At this, the start of a new year, chances are many people have their plate full of resolutions they are working towards. And if online dating app usage is any indicator, those resolutions might include finding a relationship for many.
But stop. Hold on a second.
What if, instead of focussing on finding someone else to complete them, people concentrated on completing themselves first? What if they spent this year being single instead?
I’ve been single for… ah, yeah let’s not get into that. But one thing that I began to learn in 2015 was how to care for myself even when romantic affection and attention were not present from a long term partner.
Love Thyself
One of the opportunities given to those who are single is the chance to figure out how to self-love before expecting someone else to come along and provide fulfillment.
That is still no easy task, but it’s much easier when you don’t have to think “what are we doing this weekend” or “what would my partner like to do this evening?”
If you are single at the start of 2016 and still don’t have a firm grasp of who you are, why not take the chance to get adventurous? Go on spontaneous hikes by yourself. If you have the funds, travel to a breathtaking city with your platonic friends.
It’s much easier to do such things, things that help you discover more about yourself, without the weight of love you’re not quite ready for.
To put it another way, being single allows you to do things that would be incredibly selfish compared to if you are in a partnership. When you’re single and the responsibility for another person’s wellbeing and emotions is not on your shoulder, it can be freeing.
Prepare Yourself For Your Partner
Relationships take much work, especially if the person you click with has hobbies or a personality type that you do not completely understand.

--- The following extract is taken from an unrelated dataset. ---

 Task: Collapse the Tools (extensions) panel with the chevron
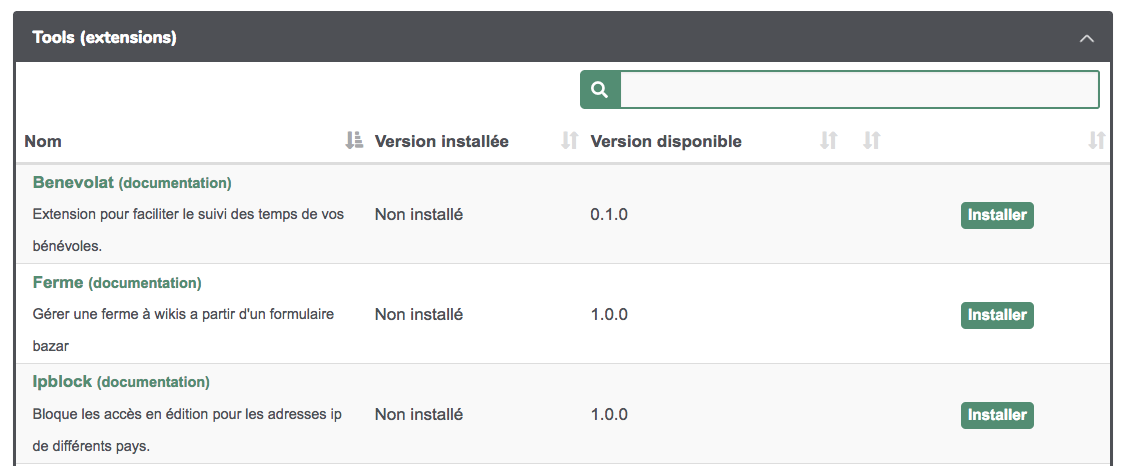(x=1087, y=38)
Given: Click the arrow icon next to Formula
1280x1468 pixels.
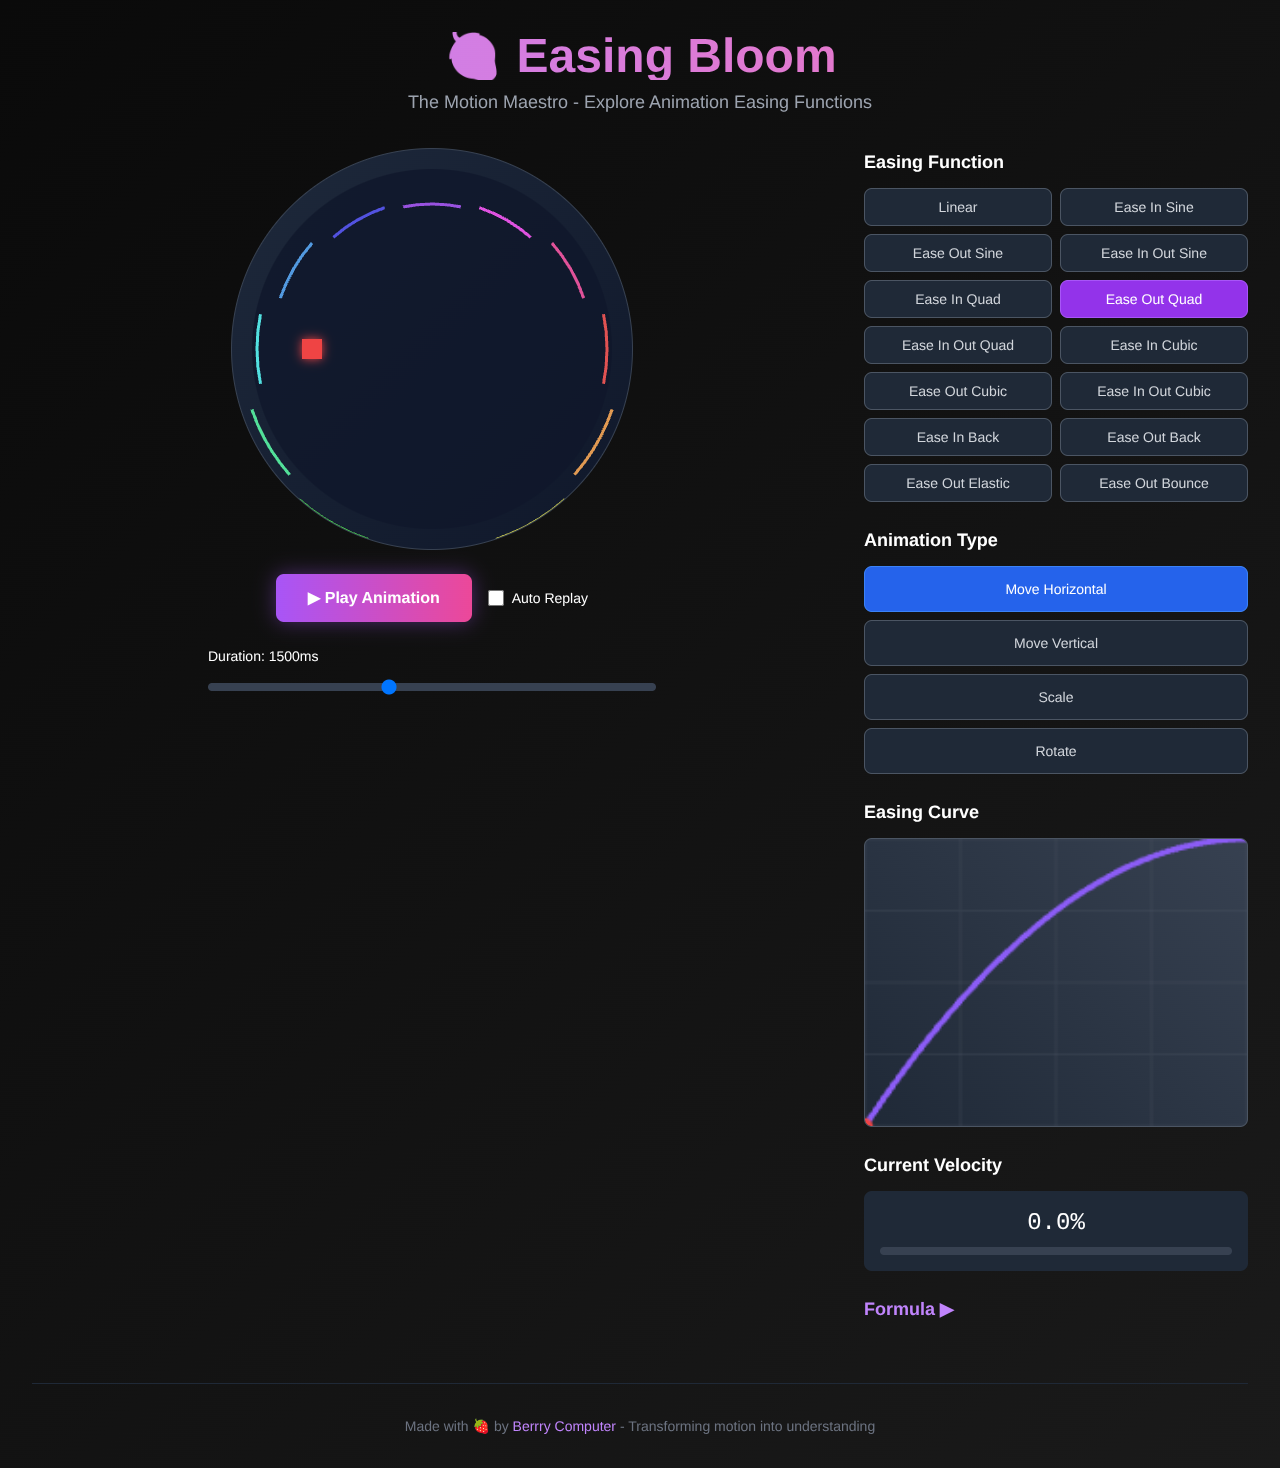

When you’re with another person, so much of your time is dedicated to caring for the other person. It’s much easier to do that when you know who you are and are confident about it. That’s when you’re ready to give yourself wholly to another person, to open yourself up and be vulnerable.
Relationships can be incredibly taxing on the emotions when every little thing your partner says makes you feel insecure because you’re not confident with you yet. It’s part of why young love can be so dramatic – people of that age generally know very little about themselves.
But when you take the time to develop, you can weather things that might otherwise seem like personal attacks.
Enjoy It While It Lasts
The last thing I’ll say is this.
When you are in a relationship later in your life, it’s likely that you will look back at the time you were single in one of two ways.
You’ll either thank yourself for having done some of the things you wanted to do for you before the spouse, and possibly kids, came into your life. Or you’ll regret not having done so.
If you are still single, you’ve got time to figure out which of those perspectives will be yours.